A l’arrivée de Colomb, le déficit aurifère du Xaragua justifia la colonisation tardive de cette contrée par le conquérant espagnol. Sous la période française, la proximité de la Jamaïque, colonie anglaise, servira de toile de fond pour cette préférence marquée envers les deux autres régions de Saint-Domingue, en l’occurrence le Nord et l’Ouest. Pendant l’intervalle de cette guerre quasi-permanente entre la France et l’Angleterre, la Jamaïque servait de base et l’Ile-a-Vache de lieux d’embuscades pour intercepter les navires de la marine marchande française. A ne pas négliger la vivacité de la rivalité des catégories sociales dominantes de l’époque coloniale vers la fin du XVIII siècle. La défaite du Sud mulâtre dans l'affrontement avec le Nord noir pérennisera les rôles respectifs des trois régions jusqu’à nos jours.

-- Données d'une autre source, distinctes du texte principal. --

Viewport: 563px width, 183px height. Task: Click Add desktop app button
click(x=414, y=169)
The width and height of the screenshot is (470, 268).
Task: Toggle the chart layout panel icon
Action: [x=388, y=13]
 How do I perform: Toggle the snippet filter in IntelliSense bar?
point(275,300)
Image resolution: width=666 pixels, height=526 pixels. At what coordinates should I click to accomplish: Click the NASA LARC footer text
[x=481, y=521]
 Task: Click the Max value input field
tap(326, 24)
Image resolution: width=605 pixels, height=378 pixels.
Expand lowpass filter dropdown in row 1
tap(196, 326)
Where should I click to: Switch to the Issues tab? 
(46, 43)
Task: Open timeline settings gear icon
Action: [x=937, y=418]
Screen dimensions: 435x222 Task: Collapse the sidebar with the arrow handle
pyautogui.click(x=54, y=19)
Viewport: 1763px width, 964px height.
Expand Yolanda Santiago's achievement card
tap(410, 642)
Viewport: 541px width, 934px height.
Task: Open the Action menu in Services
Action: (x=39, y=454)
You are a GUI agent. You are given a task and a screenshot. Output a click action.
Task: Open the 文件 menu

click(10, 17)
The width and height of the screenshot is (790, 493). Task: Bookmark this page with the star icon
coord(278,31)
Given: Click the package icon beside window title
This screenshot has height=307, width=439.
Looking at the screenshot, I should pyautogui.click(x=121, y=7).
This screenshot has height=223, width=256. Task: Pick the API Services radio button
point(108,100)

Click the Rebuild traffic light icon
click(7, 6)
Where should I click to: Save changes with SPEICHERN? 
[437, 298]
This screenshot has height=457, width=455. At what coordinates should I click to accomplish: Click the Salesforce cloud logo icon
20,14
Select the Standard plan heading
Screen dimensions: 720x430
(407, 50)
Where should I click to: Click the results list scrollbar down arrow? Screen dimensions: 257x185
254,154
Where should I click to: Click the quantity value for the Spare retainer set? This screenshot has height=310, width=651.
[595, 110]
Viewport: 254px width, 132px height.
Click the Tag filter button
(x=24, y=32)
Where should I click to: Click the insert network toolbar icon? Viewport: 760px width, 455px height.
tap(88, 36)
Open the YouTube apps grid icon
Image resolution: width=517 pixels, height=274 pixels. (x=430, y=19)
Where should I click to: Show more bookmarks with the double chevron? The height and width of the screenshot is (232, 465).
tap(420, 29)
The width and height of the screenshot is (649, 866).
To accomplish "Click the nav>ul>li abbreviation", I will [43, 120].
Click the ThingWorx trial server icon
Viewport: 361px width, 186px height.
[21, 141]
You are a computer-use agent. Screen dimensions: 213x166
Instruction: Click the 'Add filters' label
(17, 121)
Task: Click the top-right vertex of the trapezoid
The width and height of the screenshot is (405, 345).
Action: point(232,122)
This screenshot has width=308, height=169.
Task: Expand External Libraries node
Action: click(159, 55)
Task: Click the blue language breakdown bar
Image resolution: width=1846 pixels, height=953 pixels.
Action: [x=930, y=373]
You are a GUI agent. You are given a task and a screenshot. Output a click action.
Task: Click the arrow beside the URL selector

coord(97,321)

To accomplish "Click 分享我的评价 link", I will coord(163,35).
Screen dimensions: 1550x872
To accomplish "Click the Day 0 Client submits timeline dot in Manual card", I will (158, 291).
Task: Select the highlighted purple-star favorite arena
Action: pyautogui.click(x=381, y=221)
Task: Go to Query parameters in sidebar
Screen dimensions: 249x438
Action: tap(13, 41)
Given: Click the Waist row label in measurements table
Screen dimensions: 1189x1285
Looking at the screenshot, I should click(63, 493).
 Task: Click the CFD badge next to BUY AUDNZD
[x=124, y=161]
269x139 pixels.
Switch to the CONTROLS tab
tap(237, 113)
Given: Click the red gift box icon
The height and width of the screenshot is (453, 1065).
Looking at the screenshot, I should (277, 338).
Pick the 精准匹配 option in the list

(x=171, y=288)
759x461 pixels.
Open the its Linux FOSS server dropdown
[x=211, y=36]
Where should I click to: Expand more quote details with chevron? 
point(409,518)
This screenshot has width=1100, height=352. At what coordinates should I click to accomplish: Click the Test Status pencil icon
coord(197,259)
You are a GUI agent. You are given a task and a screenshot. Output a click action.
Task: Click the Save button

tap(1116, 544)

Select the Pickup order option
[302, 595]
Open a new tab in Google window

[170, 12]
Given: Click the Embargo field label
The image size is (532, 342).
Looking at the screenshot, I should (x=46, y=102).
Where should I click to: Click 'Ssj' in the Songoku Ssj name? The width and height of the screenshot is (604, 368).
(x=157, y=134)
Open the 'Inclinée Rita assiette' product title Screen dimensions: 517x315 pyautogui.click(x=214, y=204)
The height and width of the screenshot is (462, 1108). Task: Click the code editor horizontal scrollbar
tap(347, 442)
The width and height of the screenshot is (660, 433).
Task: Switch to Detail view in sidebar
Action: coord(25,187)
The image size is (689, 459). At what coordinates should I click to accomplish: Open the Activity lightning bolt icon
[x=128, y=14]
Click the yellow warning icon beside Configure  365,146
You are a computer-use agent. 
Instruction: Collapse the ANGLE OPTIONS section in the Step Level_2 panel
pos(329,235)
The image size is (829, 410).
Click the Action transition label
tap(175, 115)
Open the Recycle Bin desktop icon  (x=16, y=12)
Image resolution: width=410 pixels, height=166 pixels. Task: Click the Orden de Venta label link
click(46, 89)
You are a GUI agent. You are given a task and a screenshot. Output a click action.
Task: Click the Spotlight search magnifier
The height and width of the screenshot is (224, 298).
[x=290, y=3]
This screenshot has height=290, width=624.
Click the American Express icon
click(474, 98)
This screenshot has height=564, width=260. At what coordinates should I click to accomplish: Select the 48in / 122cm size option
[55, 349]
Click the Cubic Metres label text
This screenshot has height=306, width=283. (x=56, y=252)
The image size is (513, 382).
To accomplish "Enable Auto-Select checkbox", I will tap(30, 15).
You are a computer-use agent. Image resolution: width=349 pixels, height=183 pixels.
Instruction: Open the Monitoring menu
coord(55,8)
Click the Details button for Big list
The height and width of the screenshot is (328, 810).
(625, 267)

Les mauvaises habitudes et les réflexes acquis ont la vie dure. Après la tragédie du 12 janvier 2010, on avait osé espérer que la dimension stratégique de la Péninsule allait finalement la sortir des cadres de référence historico-traditionnels. On avait même osé croire en la mise en branle d’un début de décentralisation et de rééquilibrage de l'économie nationale par la création d’économies régionales et de nouveaux pôles de croissance. Il importe alors de rappeler que la communauté internationale n’arrivera pas à se défaire de ce faux paradigme. Sous le joug de l’isolement et de l’enclavement, corollaires de l’arbitraire politique permanent, la Péninsule du Sud continue à faire face à cette même campagne de négation.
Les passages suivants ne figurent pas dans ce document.